Distributed Database Storage Network

 

I have recently come across a big problem with one of my online tools, slow databases. It’s not something I can fix because I use a basic hosting company, but I have come up with an idea to decrease load off of a single database and spread it among many. I am calling this Distributed Database Storage. This process will differ from mainstream practice used currently and could possibly change the way we store our applications information on a day to day basis. To start you need a few different types of servers: the main application server, a control database and as many databases as you require.

The following diagram is how many web applications store their informaiton in databases.

typicalDataStore.jpg

The above client computers will request a page from the application server. The applicaiton server then makes a query to one of the databases. The database that is choosen is usually used becuase it, at the time of the query, has the lowest load of running queries.  The databases sync with each other to create an exact copy on each system. This system can have slower update time as information is synced from one database to the others. This is a good design for systems that do not need instant updates to the database as a whole.

The idea is that instead of duplicating data across multiple database servers the data will only reside on a single database server, but the application will spread the data among many databases. Since the application will need to know what server to make a connection it requires an index of the information. To make the reads to the index as fast as possible it will be entirely loaded into the memory of the control database.

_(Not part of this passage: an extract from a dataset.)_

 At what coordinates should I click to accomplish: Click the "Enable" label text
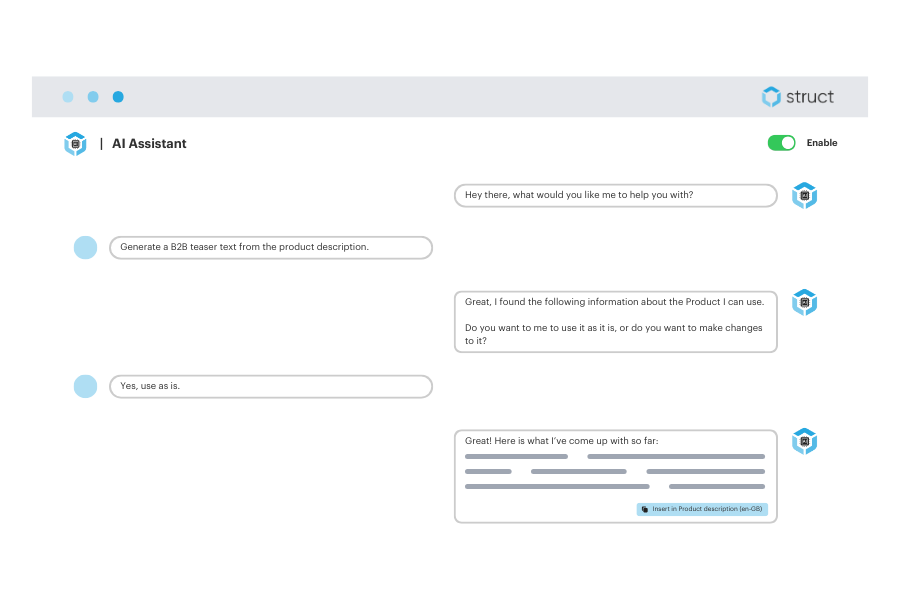pos(822,143)
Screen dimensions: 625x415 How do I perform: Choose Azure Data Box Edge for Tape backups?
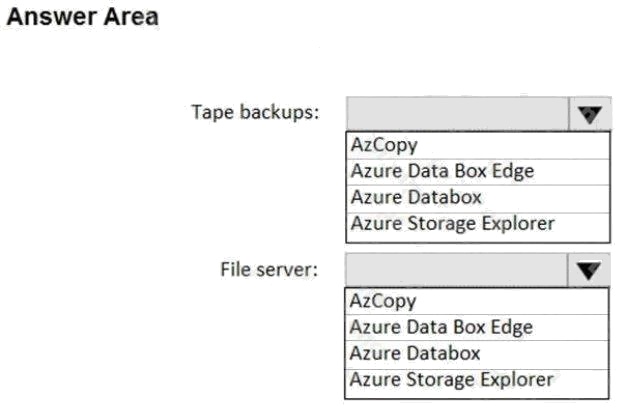478,172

The application will contact the Database Index/Router asking where the needed information is stored, it will then send the query to the appropriate database and send the responce back to the application server.

distibutedDataStore.jpg

The next phase is to implement a optimization script that will run every month or week depending on the traffic to the site. The optimization will rank different rows in the database from extremely high activity to extremely low activity. The site will then have to go offline for the few minutes of data swapping. Each row will be given a value from 1 to ∞. 1 being the most active and each inclement being one less active then the previous. Each row will then be moved to an approprite database to balence the load among all of the system’s databases.

This outline will allow any number of databases to be used together. It also allows for easy addition to the database network by updating a single database record file. I have personally started work on implementing a Distributed Database Storage Network for Idea-Labs.com. There are still some finer details that need to be planned out before successful implementation, but I feel this is a good abstract to begin my journey.